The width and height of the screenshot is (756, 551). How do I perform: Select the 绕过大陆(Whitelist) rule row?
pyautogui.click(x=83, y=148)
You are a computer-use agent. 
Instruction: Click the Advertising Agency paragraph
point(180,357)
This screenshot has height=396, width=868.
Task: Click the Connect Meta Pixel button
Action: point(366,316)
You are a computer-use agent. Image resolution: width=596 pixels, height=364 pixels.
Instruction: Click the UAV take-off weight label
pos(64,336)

☆ ☆ ☆ ☆ ☆ ☆ ☆

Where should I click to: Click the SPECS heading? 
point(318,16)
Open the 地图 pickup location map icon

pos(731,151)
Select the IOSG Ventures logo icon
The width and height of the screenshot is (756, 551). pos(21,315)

☆ ☆ ☆ ☆ ☆ ☆ ☆

Aim of the task> Where does the word "computer" appear in the material above? Copy every line that holds it.

Answer section>
You are a computer-use agent. 
You are a computer-use agent. Image resolution: width=596 pixels, height=364 pixels.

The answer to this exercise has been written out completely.